** AIM **
Could you rewrite the material from the line with "Image resolution: width=774" through the end of the material, replacing "Girokonto" with "Tagesgeld" and changing nothing else? Leave out the pictures.

** WORKING DATA **

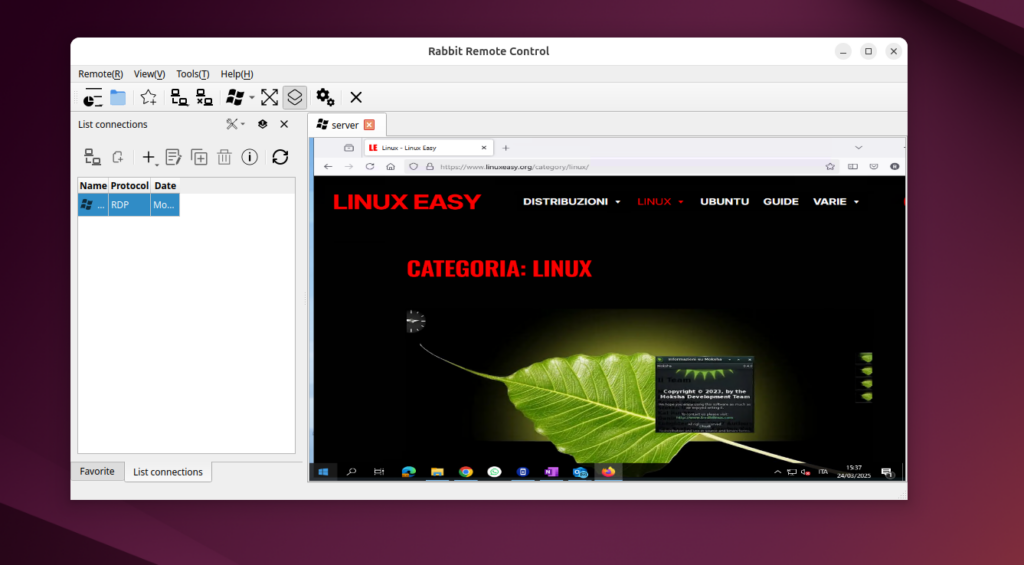Screen dimensions: 1024x565
Task: Close the server connection tab
Action: [369, 125]
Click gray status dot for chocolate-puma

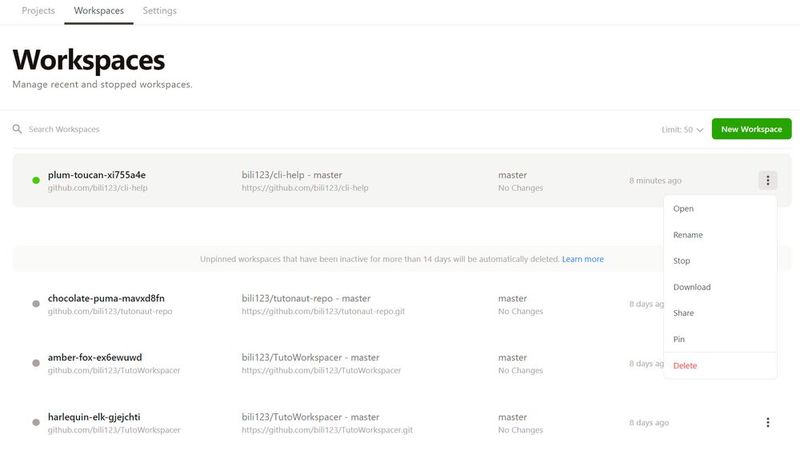pyautogui.click(x=36, y=304)
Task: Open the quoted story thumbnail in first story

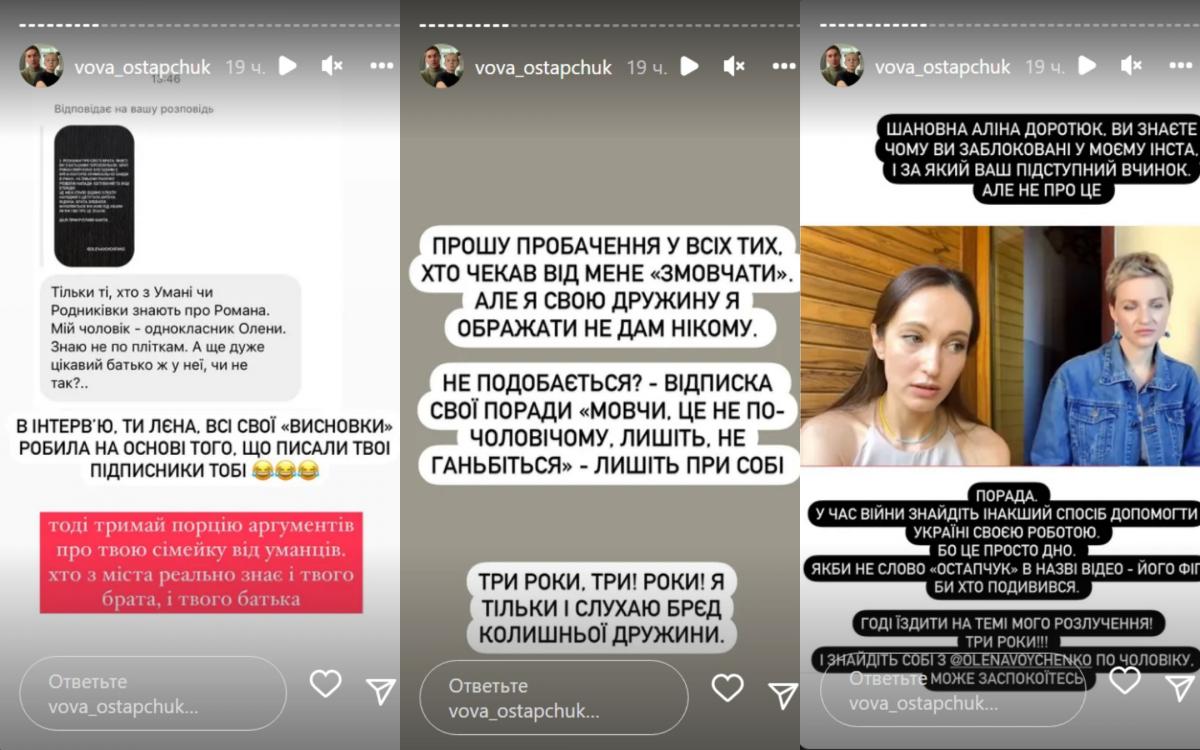Action: click(94, 196)
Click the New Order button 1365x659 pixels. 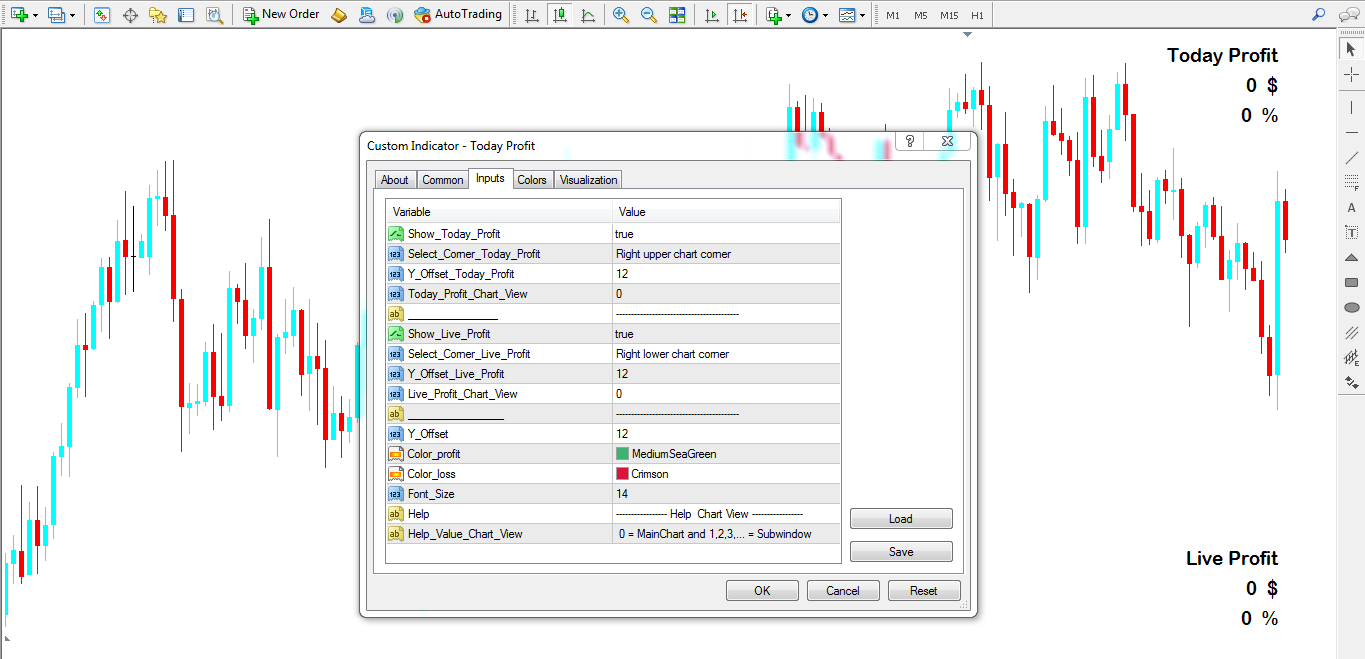(280, 14)
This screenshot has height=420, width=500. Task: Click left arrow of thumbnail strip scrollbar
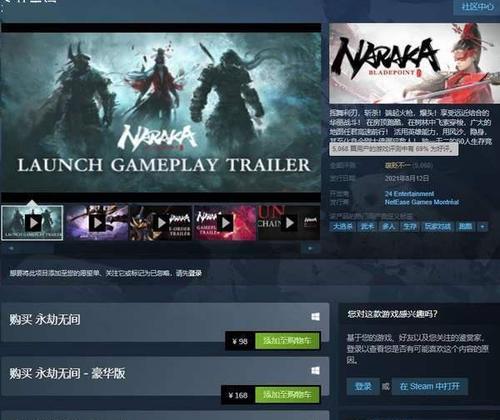(11, 248)
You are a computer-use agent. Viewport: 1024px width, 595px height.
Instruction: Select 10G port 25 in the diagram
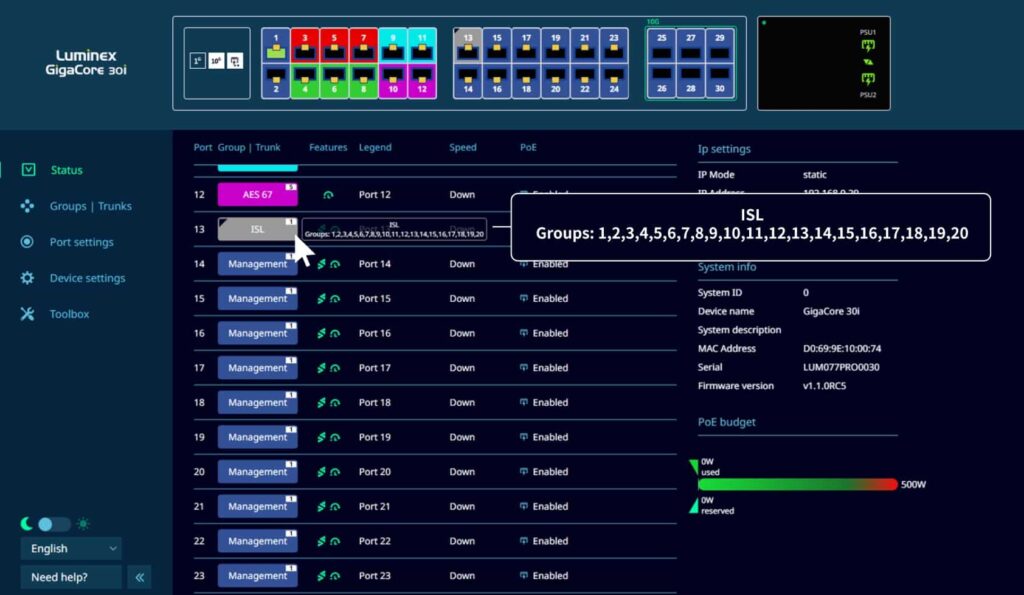[661, 47]
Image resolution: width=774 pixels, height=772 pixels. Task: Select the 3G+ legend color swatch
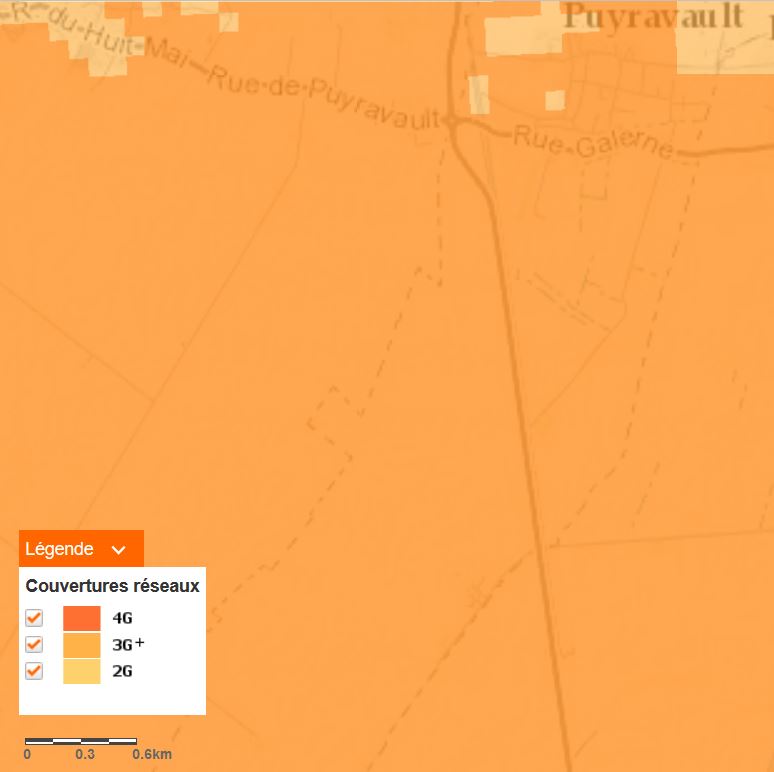coord(82,644)
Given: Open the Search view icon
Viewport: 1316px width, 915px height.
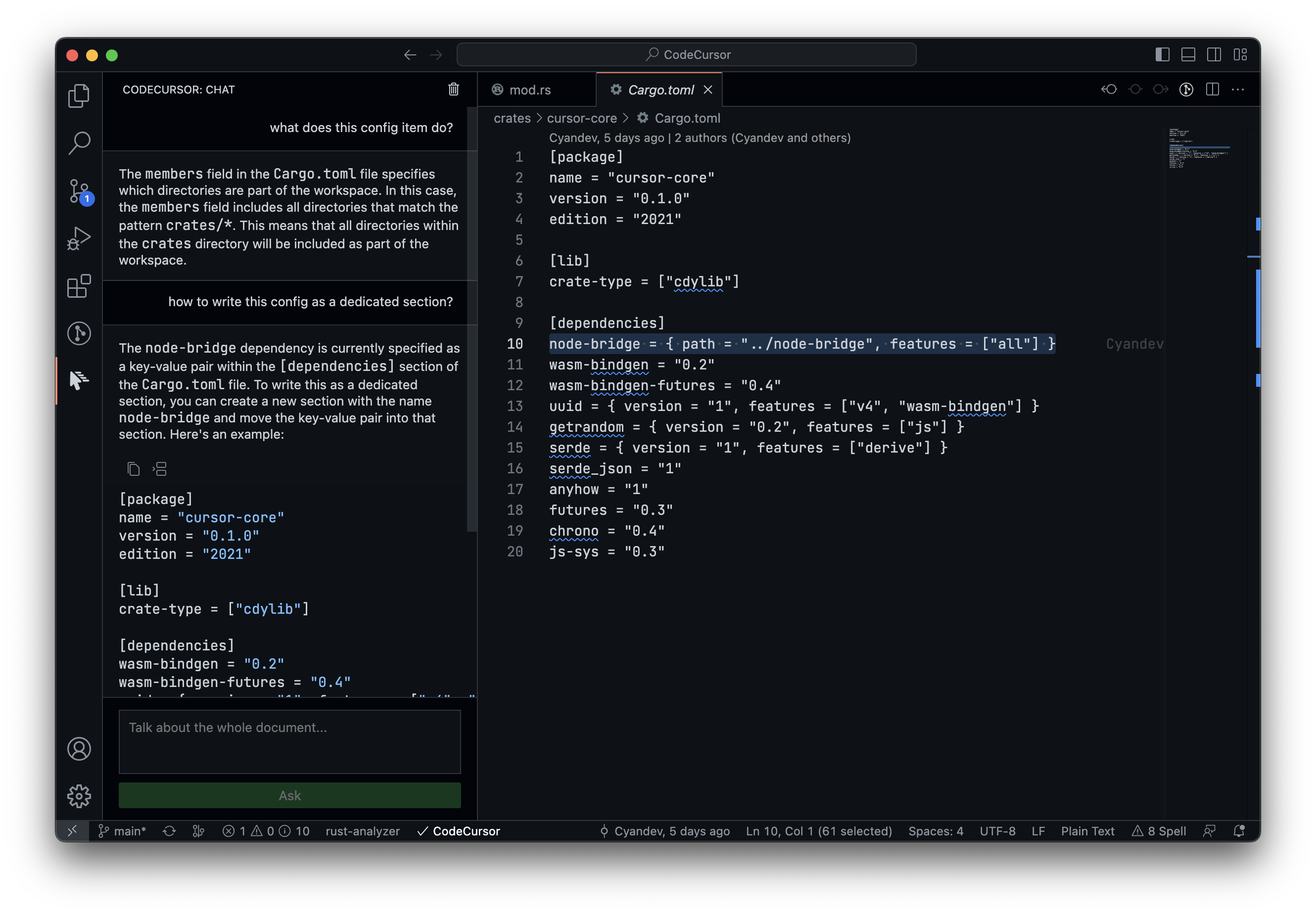Looking at the screenshot, I should pyautogui.click(x=79, y=143).
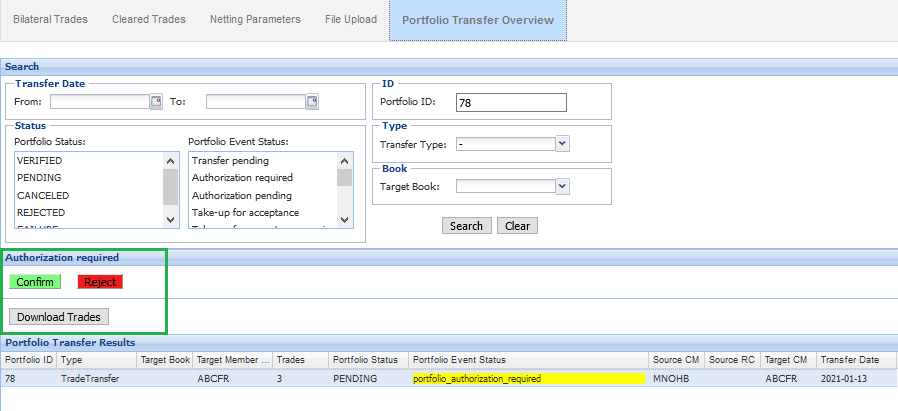This screenshot has width=898, height=411.
Task: Open the Cleared Trades tab
Action: point(147,19)
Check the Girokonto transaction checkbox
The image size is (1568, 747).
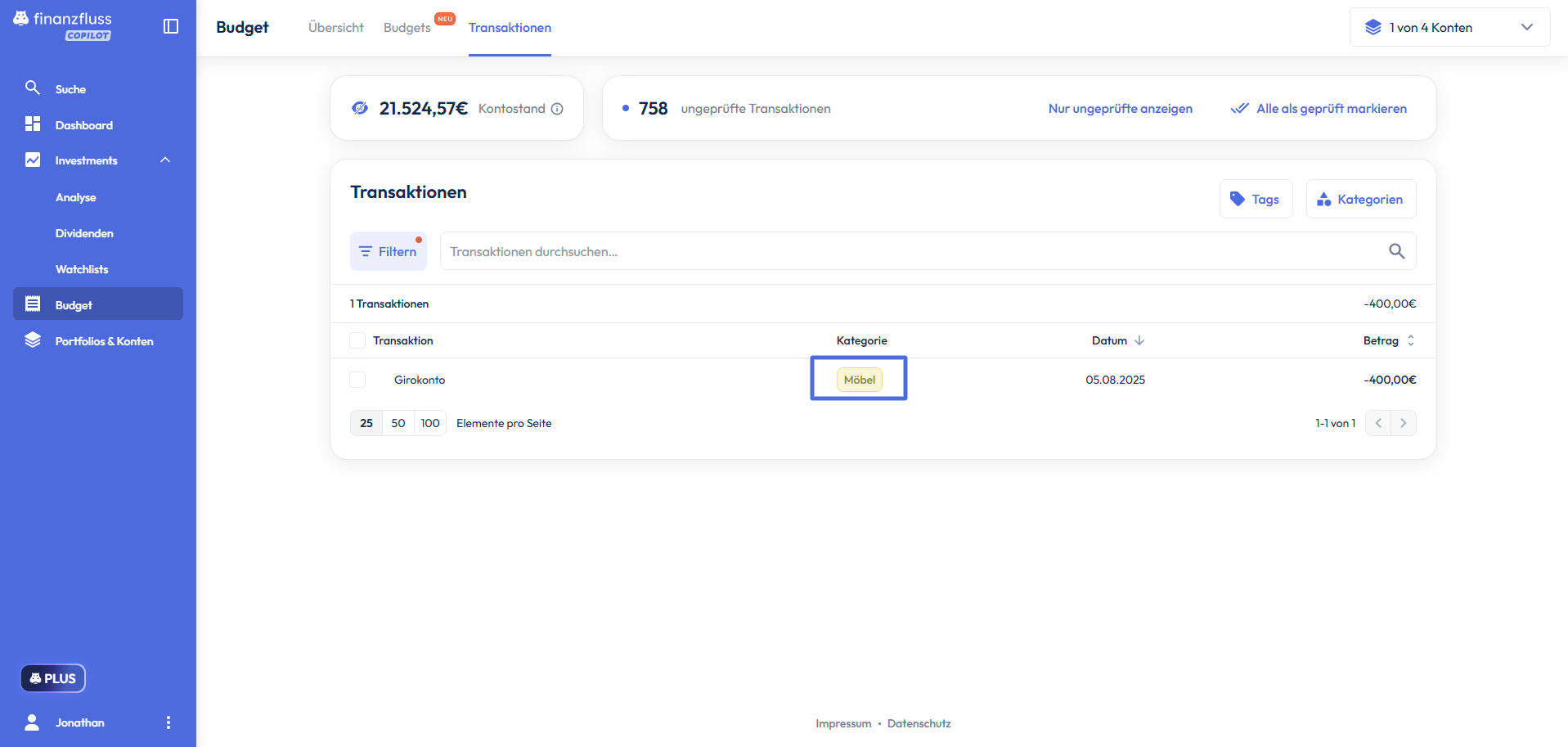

** THE REPLY **
Image resolution: width=774 pixels, height=772 pixels. Task: Select the 3G+ legend color swatch
coord(82,644)
Given: Open the Search view icon
Viewport: 1316px width, 915px height.
Looking at the screenshot, I should pyautogui.click(x=79, y=143).
This screenshot has width=898, height=411.
Task: Open the Cleared Trades tab
Action: point(147,19)
Check the Tagesgeld transaction checkbox
The image size is (1568, 747).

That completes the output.